Two IFEX members have joined forces to call for the increased safety of journalists in the Democratic Republic of Congo (DRC).
Earlier this month – on the eve of the start of a Francophonie summit in Kinshasa – Reporters Without Borders (RWD) and Journaliste en Danger (JED) presented a report on the state of freedom of information in the Democratic Republic of Congo and Central Africa.
The report reminds DRC president Joseph Kabila to combat crimes of violence against journalists – a promise he made at the closure of the last Francophonie summit in October 2010.
Two years later, RWB and JED find that no investigation into a media worker’s murder has ever yielded a conclusive result in the DRC, although at least eight journalists have been murdered there in recent years.
RWB and JED also report that freedom of information has deteriorated since the 2011 elections and accuse the National Intelligence Agency (ANR), local and provincial authorities, and the media regulatory body called the Higher Council for Broadcasting and Communication (CSAC) of being mostly to blame for this decline.
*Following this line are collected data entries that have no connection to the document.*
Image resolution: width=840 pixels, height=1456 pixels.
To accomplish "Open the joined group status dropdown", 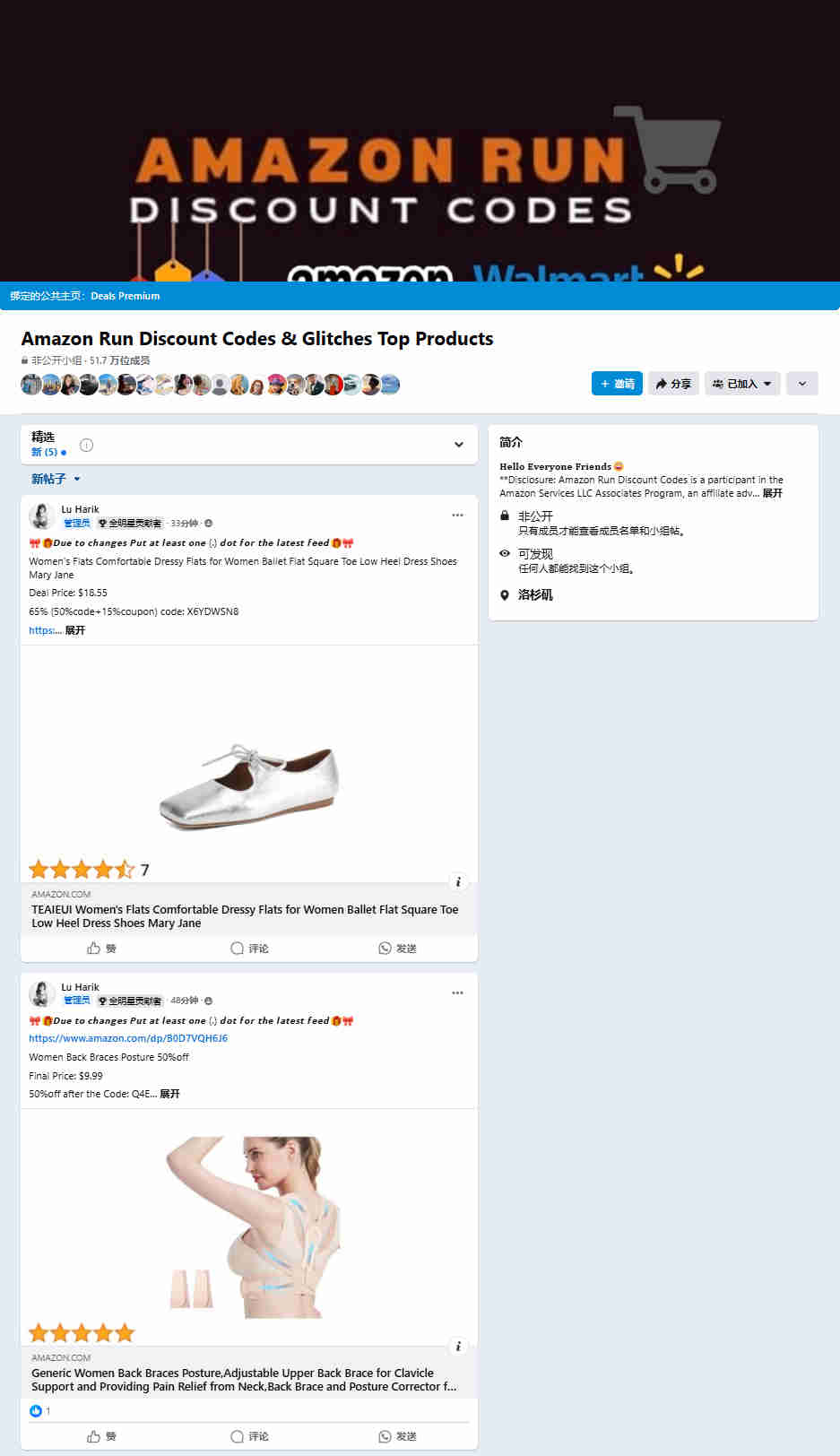I will [741, 384].
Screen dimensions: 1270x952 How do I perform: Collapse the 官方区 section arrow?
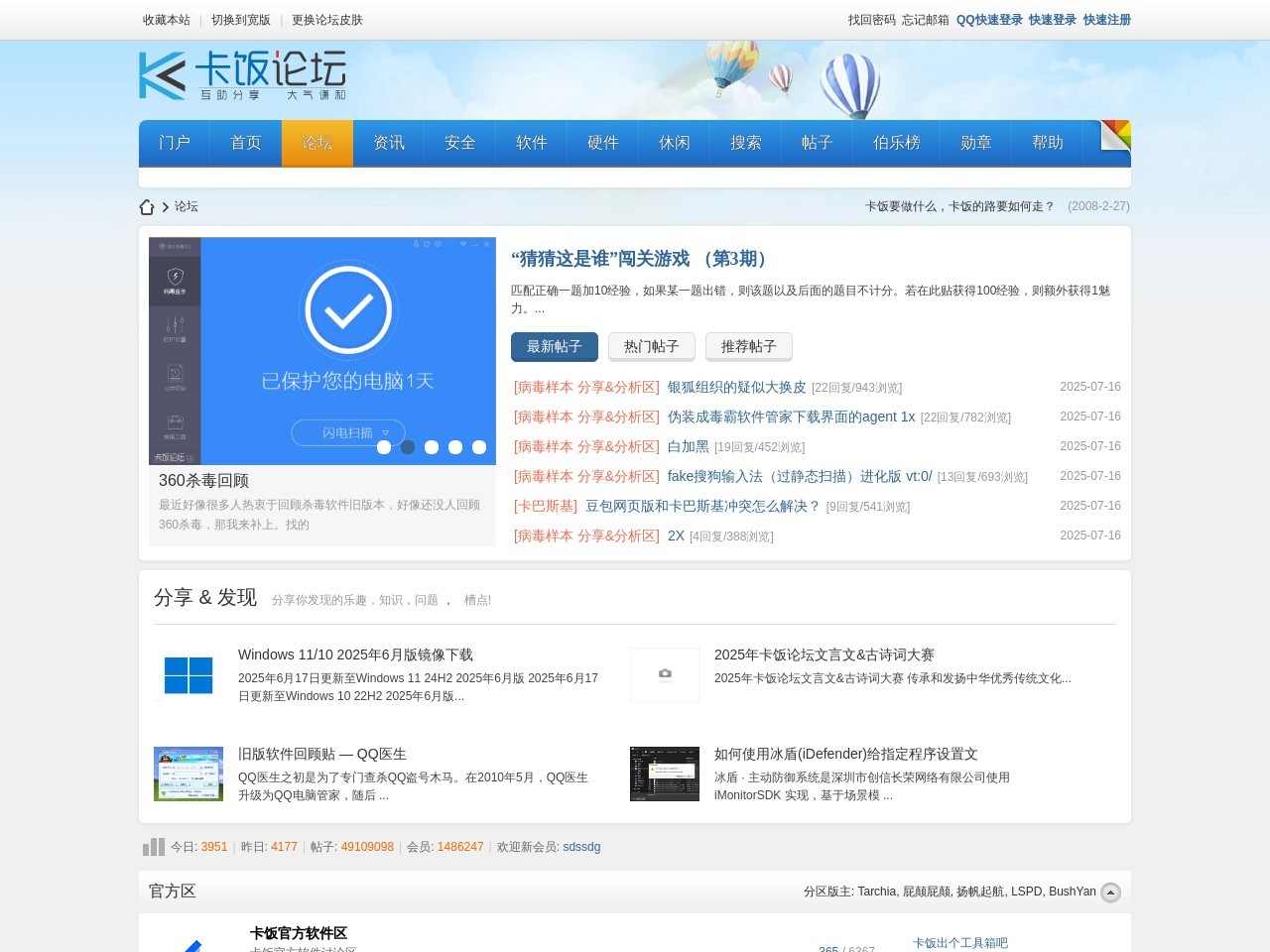[x=1111, y=892]

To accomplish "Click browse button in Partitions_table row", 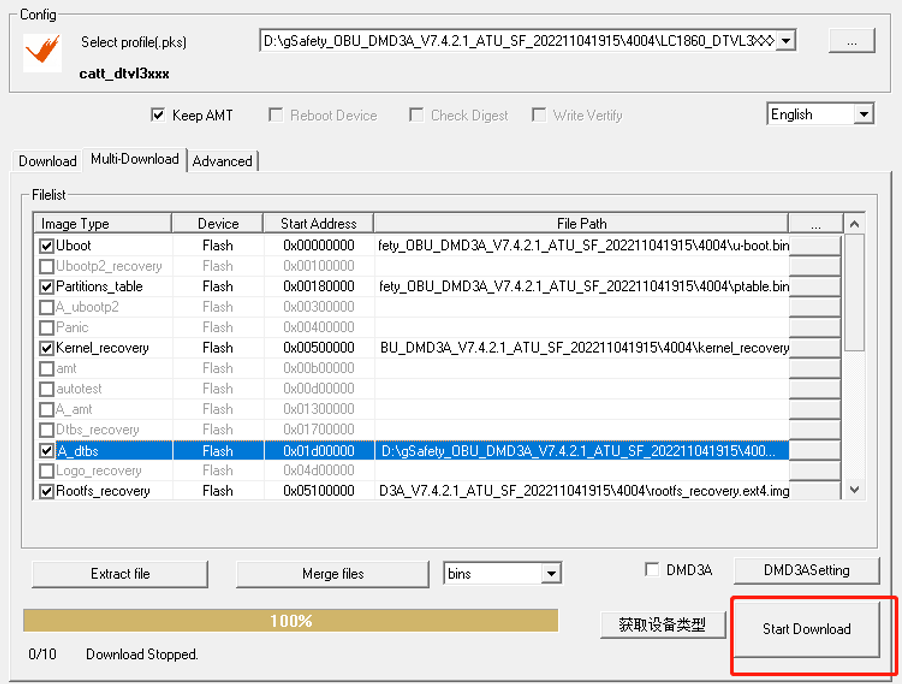I will [814, 287].
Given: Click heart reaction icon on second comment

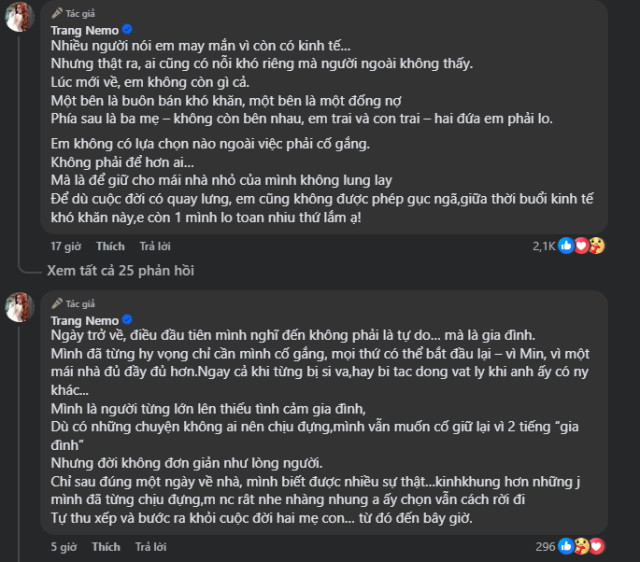Looking at the screenshot, I should coord(596,546).
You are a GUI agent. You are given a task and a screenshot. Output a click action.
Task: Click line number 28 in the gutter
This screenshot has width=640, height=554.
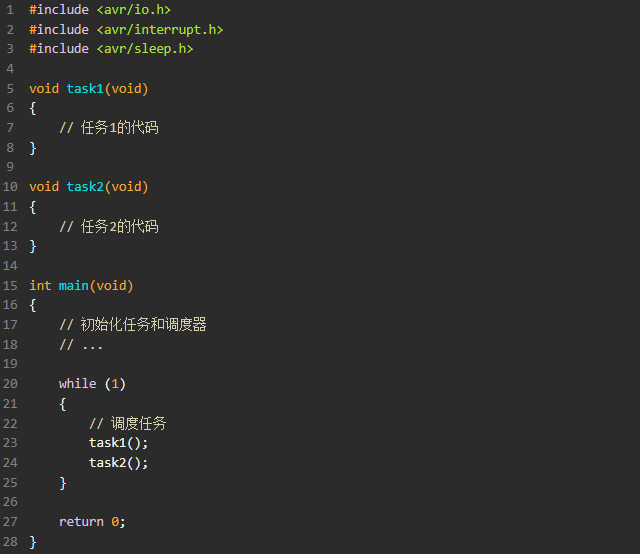point(10,541)
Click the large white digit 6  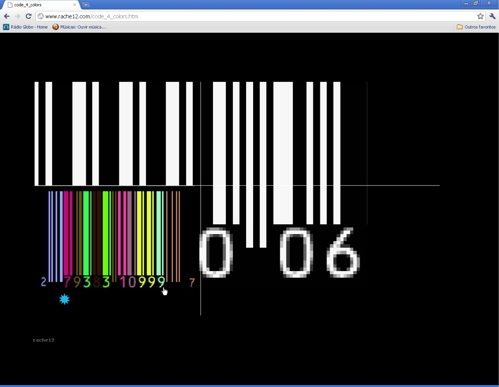[343, 252]
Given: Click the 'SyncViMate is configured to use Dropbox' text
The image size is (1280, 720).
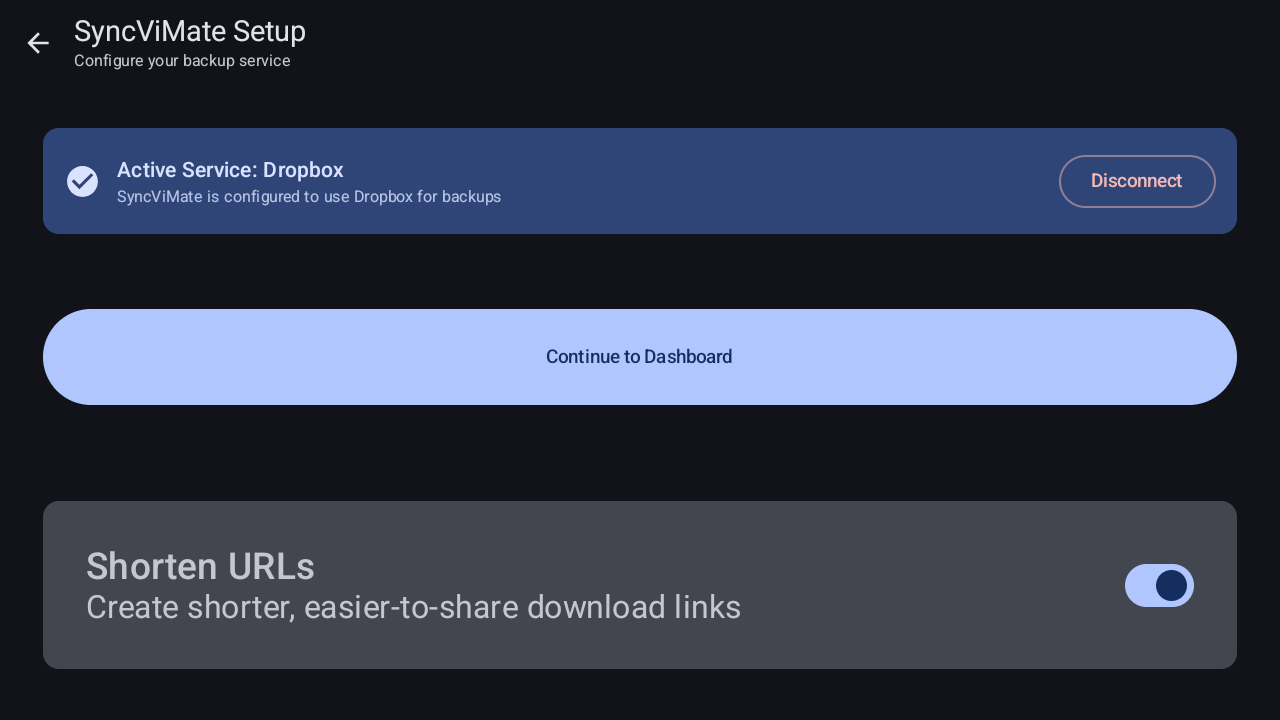Looking at the screenshot, I should tap(309, 197).
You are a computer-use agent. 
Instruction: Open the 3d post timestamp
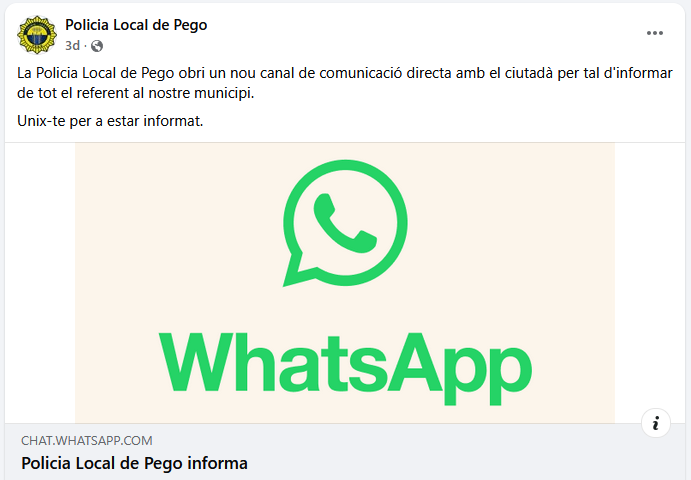(72, 45)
Read the full report here (in French).
More recently, RWD and JED came together again in an appeal to the leader of a Congolese rebel movement. The partner organizations wrote to Jean-Marie Runiga, the political coordinator of the M23 rebel movement, voicing concern about the dangers for journalists working in M23-controlled territory, especially Rutshuru, in the eastern province of Nord-Kivu, and asking him to take action to stop the threats and guarantee their safety.